Ein Kommentar von Kurt Guggenbichler

Schlechter Schlaf

Ich war zufrieden mit der Tafel, die mir die Behörde für mein Auto zugeteilt hat. Die letzte habe ich von der BH Linz-Land bekommen und bin damit auch ruhig gefahren – bis vor kurzem. Denn seit ich erfuhr, dass es auch verfemte, weil staatsgefährdende Autonummern gibt, schlafe ich schlecht.

Der Grund: Auf der mir zugeteilten Nummerntafel prangt eine Acht. Wie schrecklich! Wird sie mir jetzt eingezogen. Mir wird noch im Nachhinein übel, wenn ich daran denke, dass ich im Linzer Stadtteil St. Magdalena einmal ein Haus mit der Nummer 18 bewohnte. Muss ich mich nachträglich dafür schämen?

Logik der Behörden

Ich bin jedenfalls gespannt, was die Behörden gegen diese 18 an Hauswänden unternehmen werden. In Wien, schreibt mir ein Polizeibeamter, wurde „W-LOGO 18“, das Wunschkennzeichen einer Frau, eingezogen.

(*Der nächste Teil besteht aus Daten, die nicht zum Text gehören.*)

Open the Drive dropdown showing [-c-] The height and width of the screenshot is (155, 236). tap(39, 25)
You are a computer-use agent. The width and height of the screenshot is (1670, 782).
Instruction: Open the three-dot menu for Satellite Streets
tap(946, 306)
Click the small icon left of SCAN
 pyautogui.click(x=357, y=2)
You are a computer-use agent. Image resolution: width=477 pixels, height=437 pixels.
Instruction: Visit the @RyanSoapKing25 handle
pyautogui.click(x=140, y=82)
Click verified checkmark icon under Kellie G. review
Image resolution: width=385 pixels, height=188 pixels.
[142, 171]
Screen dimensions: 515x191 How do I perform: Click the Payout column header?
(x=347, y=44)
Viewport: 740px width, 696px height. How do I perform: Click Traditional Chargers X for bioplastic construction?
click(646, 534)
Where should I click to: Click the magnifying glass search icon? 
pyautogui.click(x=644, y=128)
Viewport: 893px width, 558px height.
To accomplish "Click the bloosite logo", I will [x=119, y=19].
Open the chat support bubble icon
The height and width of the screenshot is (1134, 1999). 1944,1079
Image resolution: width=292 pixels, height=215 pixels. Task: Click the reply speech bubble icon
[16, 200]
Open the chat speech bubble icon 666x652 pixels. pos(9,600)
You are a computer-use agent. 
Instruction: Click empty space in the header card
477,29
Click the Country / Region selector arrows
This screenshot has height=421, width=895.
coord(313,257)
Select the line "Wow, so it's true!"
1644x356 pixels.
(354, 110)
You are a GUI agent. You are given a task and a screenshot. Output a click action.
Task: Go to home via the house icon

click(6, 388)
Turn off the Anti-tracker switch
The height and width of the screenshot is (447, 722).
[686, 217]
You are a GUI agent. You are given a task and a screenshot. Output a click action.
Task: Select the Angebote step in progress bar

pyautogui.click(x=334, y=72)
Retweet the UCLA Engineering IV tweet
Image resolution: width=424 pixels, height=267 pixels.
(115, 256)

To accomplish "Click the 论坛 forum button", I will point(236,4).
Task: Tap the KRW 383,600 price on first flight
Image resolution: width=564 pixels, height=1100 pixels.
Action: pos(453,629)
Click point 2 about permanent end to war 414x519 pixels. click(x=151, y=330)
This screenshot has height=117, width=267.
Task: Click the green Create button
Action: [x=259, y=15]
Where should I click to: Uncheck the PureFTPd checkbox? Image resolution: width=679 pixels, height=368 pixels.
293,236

Wird jetzt auch die 18 an Häusern verboten? In Asien gibt es zum Beispiel in Gebäuden kein 4. Stockwerk und in Flugzeugen keinen 13. Sitzplatz, weil das Unglück bringen soll. Unverfänglich hingegen scheinen Autokennzeichen wie „KI-LLER7“ zu sein, mit dem ein Mann im Bezirk Kirchdorf seine Runden dreht.